Exposer @26

Fragment d'une œuvre de charles Ray, une grande sculputre avec une dame allongée, le corps revouert de dessins de fleurs, sa main à son pubis.Je continue dans la rubrique musée, cette fois à partir d’une expo qui m’a touchée : Charles Ray au centre George Pompidou (jusqu’au 20 juin 2022). J’y suis allée avec Sarah, tout à fait par hasard ; nous devions nous balader ; il pleuvait dru ; nous sommes entrées à Beaubourg nous abriter ; et nous avons savouré ces sculptures et pas uniquement parce que « la dame se touche le zouzou ».
Oui, Sarah parle comme ça, parfois ; surtout quand elle veut attirer mon attention ! Il y a beaucoup de choses à voir dans un musée ; j’ai le zoom photo de mon téléphone pour m’aider (cela n’a pas toujours été le cas) ; mais si je suis occupée à gérer mon environnement et à chercher à voir (« savoir ce qui est où ») l’essentiel (la beauté ?) m’échappe.

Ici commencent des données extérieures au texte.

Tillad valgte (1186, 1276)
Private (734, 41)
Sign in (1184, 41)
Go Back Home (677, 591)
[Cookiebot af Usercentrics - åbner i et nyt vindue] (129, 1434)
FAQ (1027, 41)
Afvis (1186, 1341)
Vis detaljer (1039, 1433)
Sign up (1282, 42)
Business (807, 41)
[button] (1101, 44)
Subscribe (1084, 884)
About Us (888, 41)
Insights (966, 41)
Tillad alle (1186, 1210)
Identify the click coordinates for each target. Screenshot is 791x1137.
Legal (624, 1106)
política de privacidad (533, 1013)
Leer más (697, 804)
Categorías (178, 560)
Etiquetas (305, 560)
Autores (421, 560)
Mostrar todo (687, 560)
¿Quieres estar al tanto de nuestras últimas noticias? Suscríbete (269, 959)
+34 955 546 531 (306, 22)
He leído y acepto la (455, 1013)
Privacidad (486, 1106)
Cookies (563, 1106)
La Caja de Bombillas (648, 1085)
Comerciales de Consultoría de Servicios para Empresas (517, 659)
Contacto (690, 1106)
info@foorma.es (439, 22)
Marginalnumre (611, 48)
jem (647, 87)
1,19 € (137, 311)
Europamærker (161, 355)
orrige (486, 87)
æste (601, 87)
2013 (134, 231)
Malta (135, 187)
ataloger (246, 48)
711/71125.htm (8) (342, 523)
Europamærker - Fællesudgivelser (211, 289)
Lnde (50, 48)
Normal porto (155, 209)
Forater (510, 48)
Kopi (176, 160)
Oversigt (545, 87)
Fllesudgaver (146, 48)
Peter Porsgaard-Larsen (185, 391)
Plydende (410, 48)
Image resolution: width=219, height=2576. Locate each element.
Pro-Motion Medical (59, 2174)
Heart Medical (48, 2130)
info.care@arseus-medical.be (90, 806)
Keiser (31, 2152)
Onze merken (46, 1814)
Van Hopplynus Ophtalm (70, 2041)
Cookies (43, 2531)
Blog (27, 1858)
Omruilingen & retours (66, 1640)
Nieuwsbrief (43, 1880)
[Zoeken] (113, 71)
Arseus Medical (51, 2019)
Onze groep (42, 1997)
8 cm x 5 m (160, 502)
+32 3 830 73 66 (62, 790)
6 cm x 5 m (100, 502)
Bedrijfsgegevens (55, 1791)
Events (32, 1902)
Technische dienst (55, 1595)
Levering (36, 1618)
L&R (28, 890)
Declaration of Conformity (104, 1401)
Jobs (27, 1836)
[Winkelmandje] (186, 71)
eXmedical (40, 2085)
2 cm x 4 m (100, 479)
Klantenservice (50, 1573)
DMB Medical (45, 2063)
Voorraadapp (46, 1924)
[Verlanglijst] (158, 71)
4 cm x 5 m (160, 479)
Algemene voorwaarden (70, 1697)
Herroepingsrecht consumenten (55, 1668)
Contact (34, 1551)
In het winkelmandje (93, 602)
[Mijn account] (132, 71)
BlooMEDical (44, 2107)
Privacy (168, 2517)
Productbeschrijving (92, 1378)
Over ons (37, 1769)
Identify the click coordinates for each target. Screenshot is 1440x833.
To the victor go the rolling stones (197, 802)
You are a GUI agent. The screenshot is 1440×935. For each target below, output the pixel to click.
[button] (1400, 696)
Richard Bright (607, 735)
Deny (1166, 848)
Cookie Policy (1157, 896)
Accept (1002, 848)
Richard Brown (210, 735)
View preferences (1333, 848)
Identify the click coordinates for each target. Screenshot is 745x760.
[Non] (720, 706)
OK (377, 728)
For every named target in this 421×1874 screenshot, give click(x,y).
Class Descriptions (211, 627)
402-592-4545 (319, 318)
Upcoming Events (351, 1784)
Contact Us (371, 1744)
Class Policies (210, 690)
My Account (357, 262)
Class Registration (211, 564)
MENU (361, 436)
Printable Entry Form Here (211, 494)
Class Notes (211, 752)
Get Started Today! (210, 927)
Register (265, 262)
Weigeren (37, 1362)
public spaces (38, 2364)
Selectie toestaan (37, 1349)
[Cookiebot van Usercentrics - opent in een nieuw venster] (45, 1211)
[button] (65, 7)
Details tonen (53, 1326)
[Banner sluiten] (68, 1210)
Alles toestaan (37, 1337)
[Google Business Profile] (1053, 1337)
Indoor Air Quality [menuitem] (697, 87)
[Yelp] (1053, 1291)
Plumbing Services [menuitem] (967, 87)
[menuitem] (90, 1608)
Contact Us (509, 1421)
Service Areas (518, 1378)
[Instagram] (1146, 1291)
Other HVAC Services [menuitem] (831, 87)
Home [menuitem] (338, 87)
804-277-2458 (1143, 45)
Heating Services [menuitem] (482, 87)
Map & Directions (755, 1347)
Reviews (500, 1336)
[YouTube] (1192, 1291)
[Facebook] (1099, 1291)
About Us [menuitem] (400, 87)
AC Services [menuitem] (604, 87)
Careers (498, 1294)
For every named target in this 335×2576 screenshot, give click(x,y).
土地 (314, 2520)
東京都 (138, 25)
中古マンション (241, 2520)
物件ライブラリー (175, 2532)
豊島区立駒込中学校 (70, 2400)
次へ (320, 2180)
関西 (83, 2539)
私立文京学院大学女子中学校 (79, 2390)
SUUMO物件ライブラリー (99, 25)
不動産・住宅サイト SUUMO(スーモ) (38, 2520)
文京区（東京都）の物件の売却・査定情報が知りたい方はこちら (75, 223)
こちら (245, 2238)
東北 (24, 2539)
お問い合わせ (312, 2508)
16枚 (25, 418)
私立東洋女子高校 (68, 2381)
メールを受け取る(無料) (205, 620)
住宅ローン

Notre rituel de visite est calé sans être véritablement explicité : elle me lit les présentations générales, puis je marche au centre des salles pendant qu’elle en fait le tour ; je m’imprègne et capture ce que je peux au passage.
Et puis, une main s’abat sur mon col ; Sarah me chope et me déplace (mieux qu’un judoka), me plante devant une œuvre, en dit ou non quelque chose et me laisse là. Parfois, je l’interroge, lui demandant des explications sur fond de « Qu’est-ce que c’est ? » ; il y a eu par exemple cette petite sculpture de Charles Ray, un petit tas grège au sol ; je n’étais même pas sûre que c’était une œuvre ; Sarah décrit, en toute subjectivité, s’aidant parfois des cartouches.
Et on repart… Parfois, on y revient ; le même jour ; ou un autre si cela nous a semblé important de revoir. Quand je m’ennuie, c’est que l’émotion ne passe pas. Je laisse à Sarah le temps de regarder, sans (trop) protester. Elle n’est pas du genre à s’appesantir devant les œuvres. Cela me va. Pour cette expo ce n’est pas le zouzou qui m’a le plus fasciné, mais la voiture et le pied que j’ai vu en nain. On y retournera.
À force de musées et visites, j’ai fini par demander à Sarah si le fait de nourrir mon œil ne portait pas préjudice à sa propre visite, ne contraignait pas ses émotions.
— Non, c’est un partage.
Oui, mais quand même. J’ai pris l’exemple de notre « visite » du camp d’Auschwitz-Birkenau, quand l’émotion est telle que parler est impossible. Ne la privé-je pas du plus intime en l’obligeant à me décrire ce qu’elle voyait ? Ma question l’a laissée dubitative, presque sans réponse tant cela ne lui était pas venu à l’esprit. Quant à moi, j’ai appris à voir ce que je ne vois pas à partir de descriptions qui m’ont été faites du monde et ce média ne gâche pas mes émotions ; je le raconte dans Tu vois ce que je veux dire. Que j’aime le monde de ceux qui aiment partager le leur ; une joie en cinq dimensions (trois pour l’autre, deux pour moi) ; pauvres sont ceux qui se privent de cela.